Mitch grinned at him. “Man, you just had your bones totally jumped by a nearly naked chick. We almost had to resuscitate you. ‘Fireman Asphyxiated by Boobs, news at eleven.’”
Their captain eyed Mitch, and then Aidan. “You remember we have a strict no killing each other policy?”
Aidan reluctantly nodded.
“I’m going to lift that rule for a one-time exception,” the captain said, cocking his head at Mitch.
Mitch’s smile faded. “Hey.”
But the captain had walked away.
“Whatever,” Mitch said to Aidan. “If you kill me, you’ll never find out what I know.”
Aidan slid him a glance. “You never know anything.”
“I know lots, starting with a rumor that you’re about to get a blast from the past.”
“What?”
“Yeah. I hear Lily Danville’s back,” Mitch said.
Aidan froze at the name he hadn’t heard in a very long time. Years. Ten of them to be exact.
Mitch raised a brow. “Gray hasn’t mentioned it?”
No, Aidan’s older brother had not told him a thing, which raised the question.
Why?
“How did you hear?” Aidan asked.
“Lenny. He caught the gossip at the resort. Your family runs the place, how did you not hear this?”
Lenny had gone to high school with them and now worked at the Kincaid resort as a big-equipment driver. Aidan stared at Mitch, unable to process that everyone had known before him.
Lily Danville… Damn. Turning, he started to walk away.
“It’s no big deal,” Mitch said. “It’s not like you’re seeing Shelly anymore, right?
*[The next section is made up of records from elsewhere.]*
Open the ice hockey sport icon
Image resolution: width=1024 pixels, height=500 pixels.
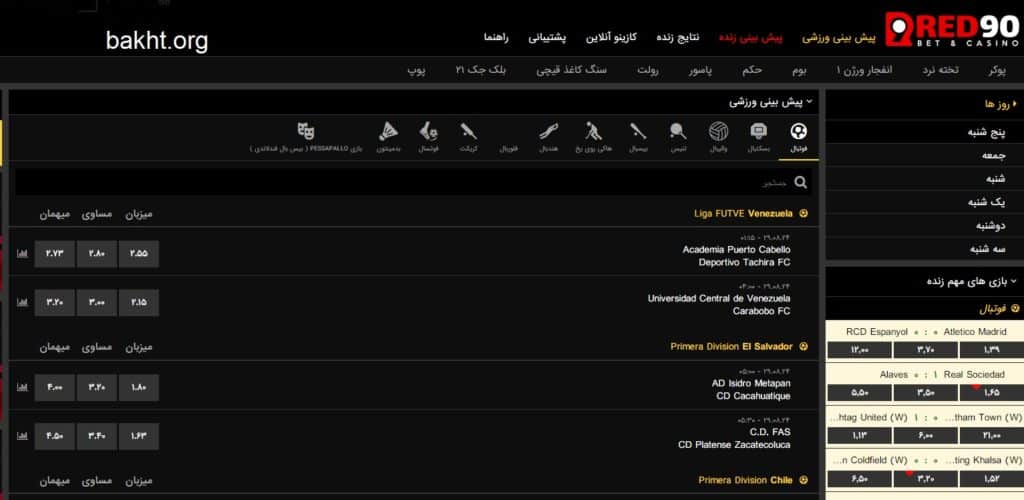point(592,133)
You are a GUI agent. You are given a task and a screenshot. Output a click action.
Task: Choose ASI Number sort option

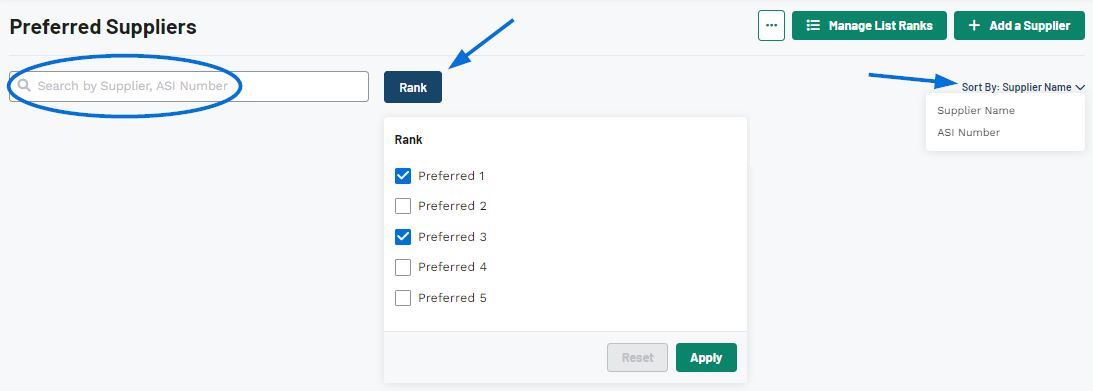(x=968, y=132)
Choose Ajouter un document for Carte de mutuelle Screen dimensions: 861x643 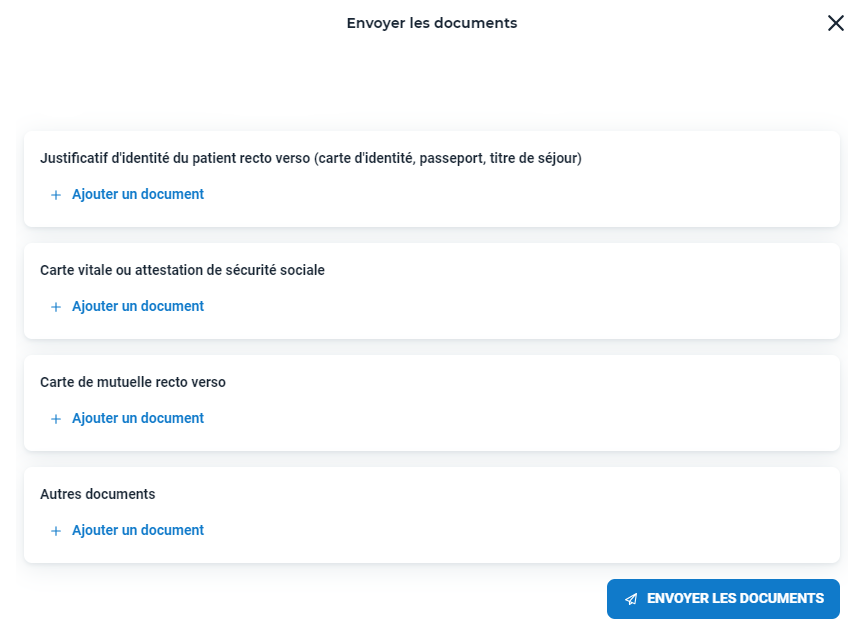[x=138, y=418]
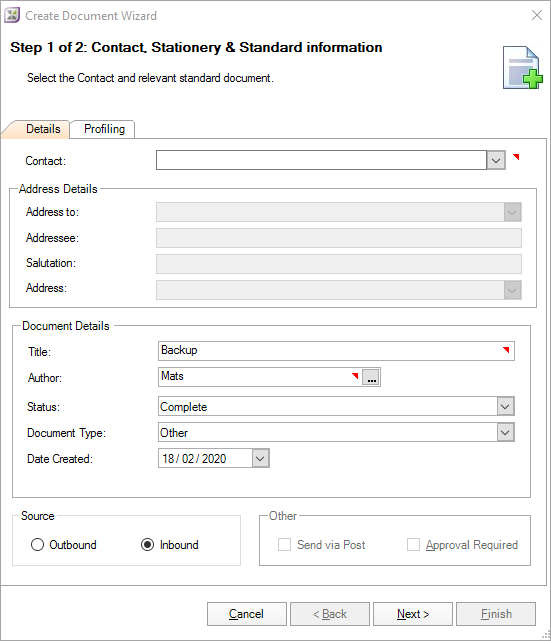Close the Create Document Wizard window

[x=537, y=16]
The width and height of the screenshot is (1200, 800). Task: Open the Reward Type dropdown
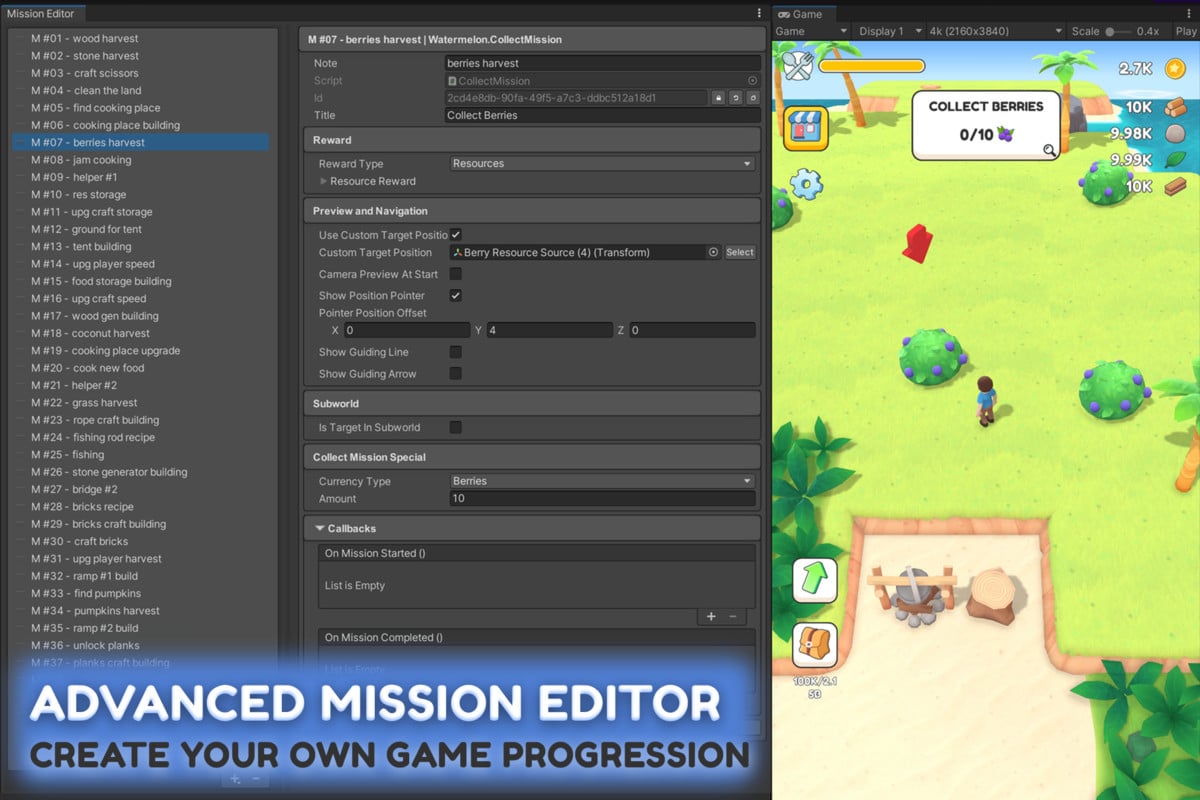coord(602,164)
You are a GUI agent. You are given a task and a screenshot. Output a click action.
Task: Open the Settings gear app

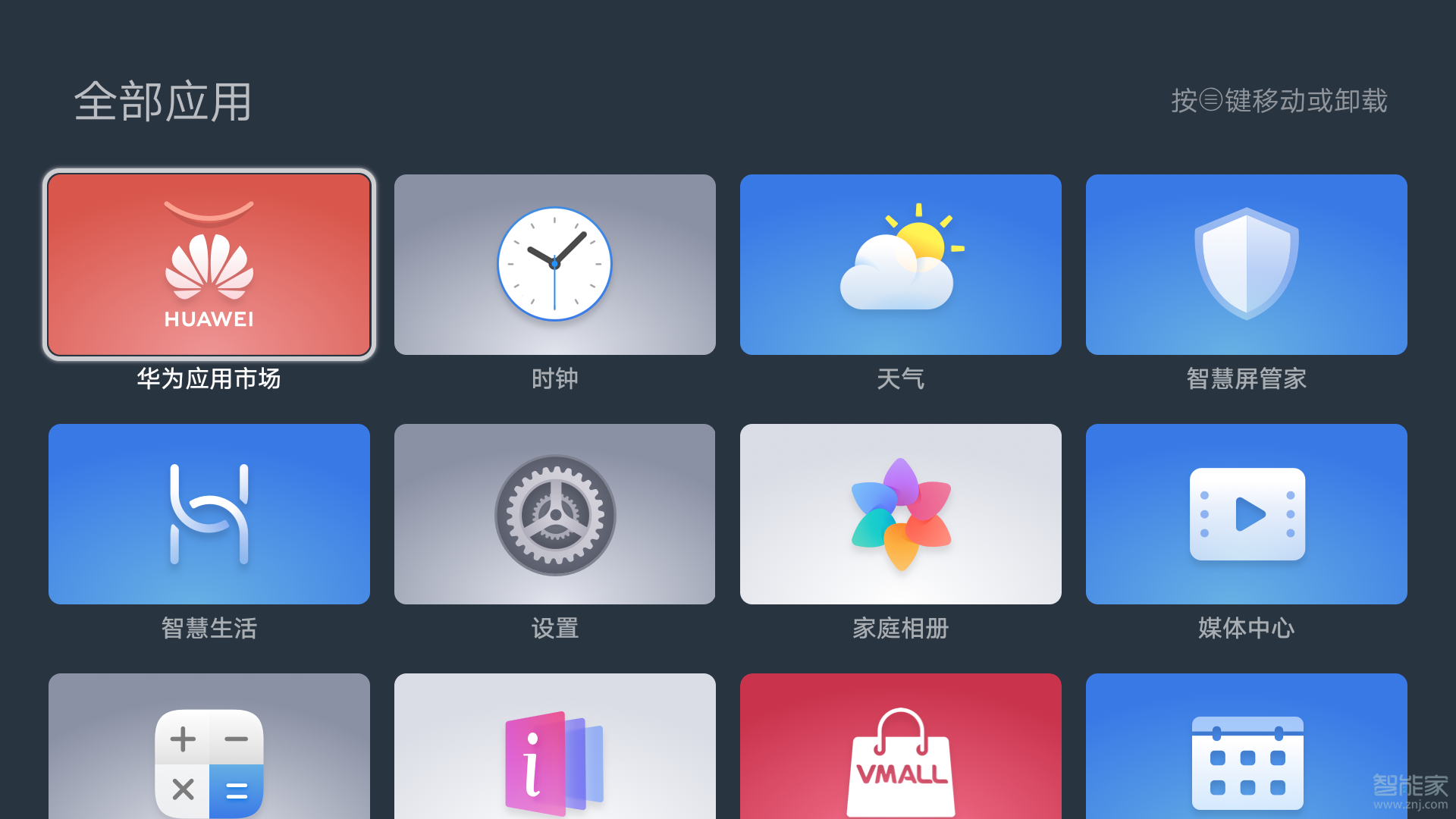[555, 514]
You’re a free agent, so if you want to try to get Lily back… Hey, wait up.”
Aidan didn’t wait. And it was true he wasn’t seeing Shelly anymore. Technically, they’d never been “seeing” each other. They’d had a satisfying physical relationship whenever they both felt like it, and neither of them had felt like it in over a month now. He hadn’t thought about her once since.
But Lily Danville…
He hadn’t seen her in forever, and yet he still thought about her way too often.
“Hold up,” Mitch called out. “Your half of the gear’s still—” He broke off when Aidan kept walking. “Seriously?” And when Aidan didn’t so much as look back, Mitch swore and worked to gather the load, making some of the newbies help. He was quiet on the ride back to the station but only because they weren’t alone and also because he was playing a game on his phone.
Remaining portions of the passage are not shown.